La globalización y la diversidad cultural amplifican las tensiones escépticas. Diferentes tradiciones —occidental racionalista, oriental meditativa— ofrecen garantías contrastantes para la realidad. El escepticismo filosófico, al no privilegiar ninguna, promueve un diálogo intercultural que enriquece la comprensión global. En términos de búsqueda de “filosofía escéptica intercultural”, emerge un enfoque híbrido que integra saberes indígenas con ciencia occidental, cuestionando eurocentrismos y fomentando sostenibilidad ambiental mediante duda ecológica.

Finalmente, el escepticismo filosófico culmina en una afirmación paradójica: al dudar de todo, reafirmamos la capacidad humana para indagar. No resuelve el enigma de la existencia —ni sensorial, ni racional, ni divina—, pero ilumina sus límites, invitando a una vida examinada, como preconizaba Sócrates. En un mundo de certezas frágiles, esta filosofía escéptica no garantiza verdades, sino la libertad de perseguirlas. Su legado perdura, nutriendo disciplinas desde la IA ética hasta la bioética, recordándonos que la duda es el motor de la sabiduría.

Así, el mundo de estrellas y palomas persiste no por prueba irrefutable, sino por el coraje de habitarlo con ojos escrutadores.


Breve Biografía de José Ferrater Mora

José Ferrater Mora (1912–1991) fue un filósofo, ensayista y escritor catalán nacido en Barcelona. Estudió Filosofía en la Universidad de Barcelona y se formó en un ambiente influido por el pensamiento europeo de comienzos del siglo XX. Su temprana vocación por la reflexión lo llevó a combinar la claridad conceptual con una profunda preocupación ética.

Tras la Guerra Civil Española, se exilió primero en Francia y luego en Estados Unidos.
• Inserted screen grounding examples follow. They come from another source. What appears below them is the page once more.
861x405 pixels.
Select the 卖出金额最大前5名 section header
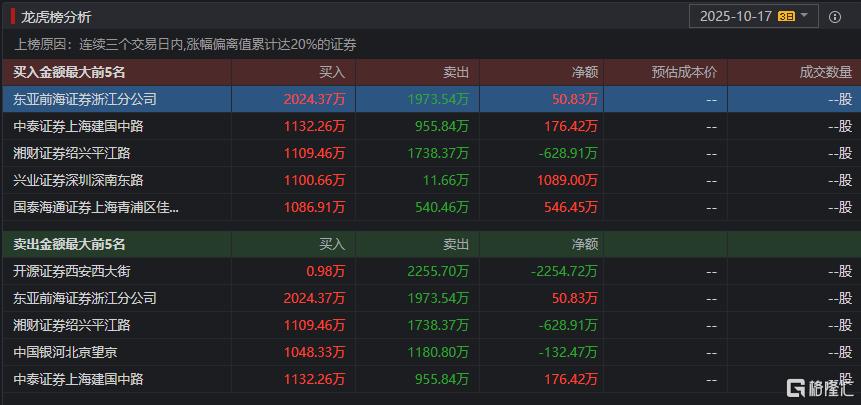point(69,244)
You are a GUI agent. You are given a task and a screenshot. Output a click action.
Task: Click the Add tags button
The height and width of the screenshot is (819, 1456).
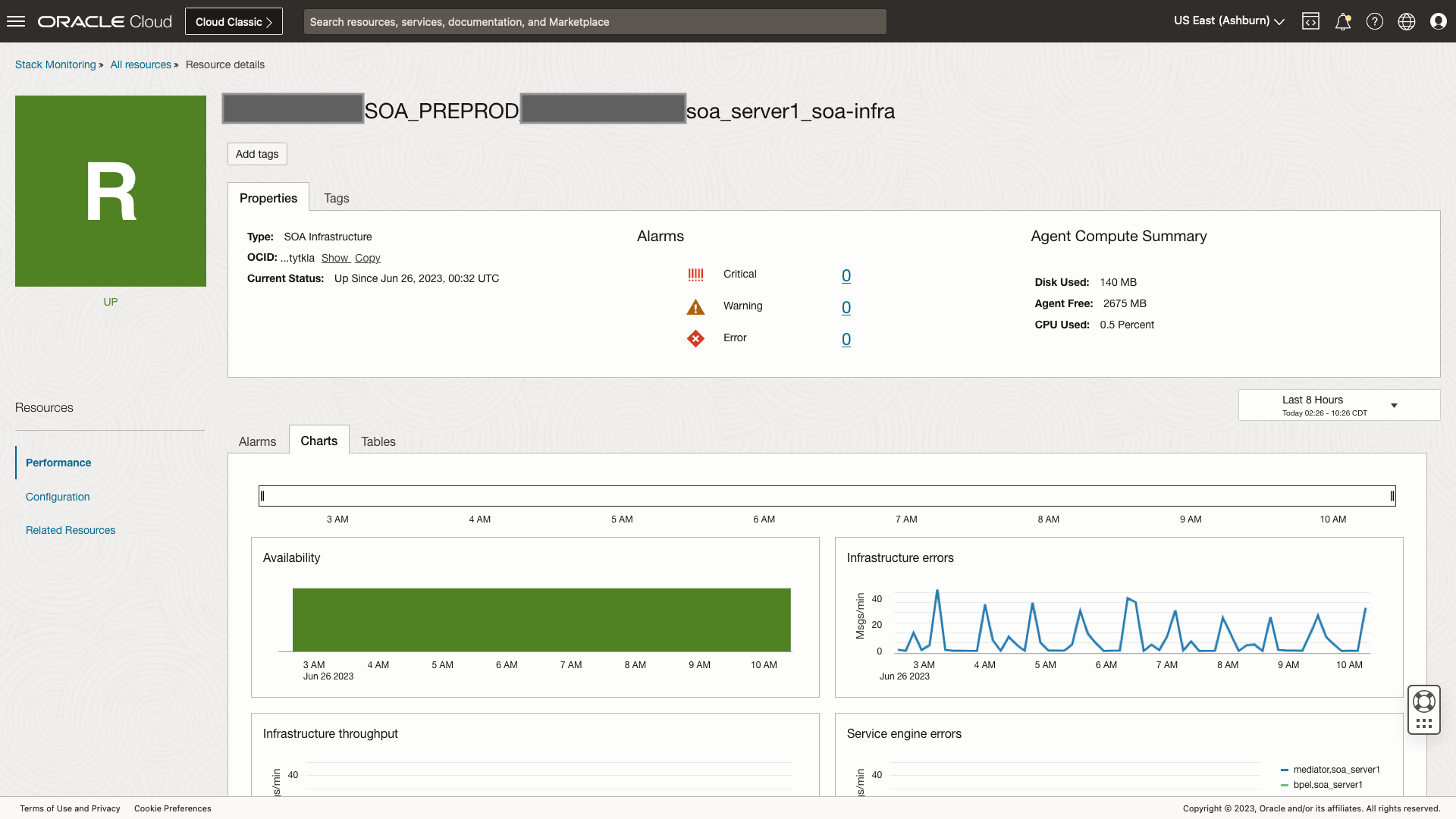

Allí desarrolló una larga carrera docente en Bryn Mawr College, donde enseñó filosofía durante décadas. Su vida intelectual se caracterizó por el diálogo entre la razón y la experiencia, buscando siempre un pensamiento abierto y conciliador.

Ferrater Mora es célebre por su monumental Diccionario de Filosofía, referencia esencial para generaciones de estudiantes y pensadores de habla hispana. Además, escribió ensayos, novelas y artículos que abordaron temas de metafísica, ética, lenguaje y cultura contemporánea.

Su pensamiento se resume en el integracionismo, doctrina que intenta superar las divisiones rígidas del pensamiento —entre cuerpo y mente, individuo y sociedad, razón y emoción— mediante la integración de contrarios. Murió en 1991 en Pensilvania, dejando una obra que aún inspira a quienes buscan unir precisión lógica y sentido humano


Referencias

Descartes, R. (1995). Meditaciones metafísicas. Alianza Editorial.

Ferrater Mora, J. (2001). Fundamentos de filosofía. Alianza Editorial.

Hume, D. (2007). Una investigación sobre el entendimiento humano. Alianza Editorial.

Kant, I. (1998). Crítica de la razón pura. Cambridge University Press.

Stroud, B. (1984). The significance of philosophical scepticism. Oxford University Press.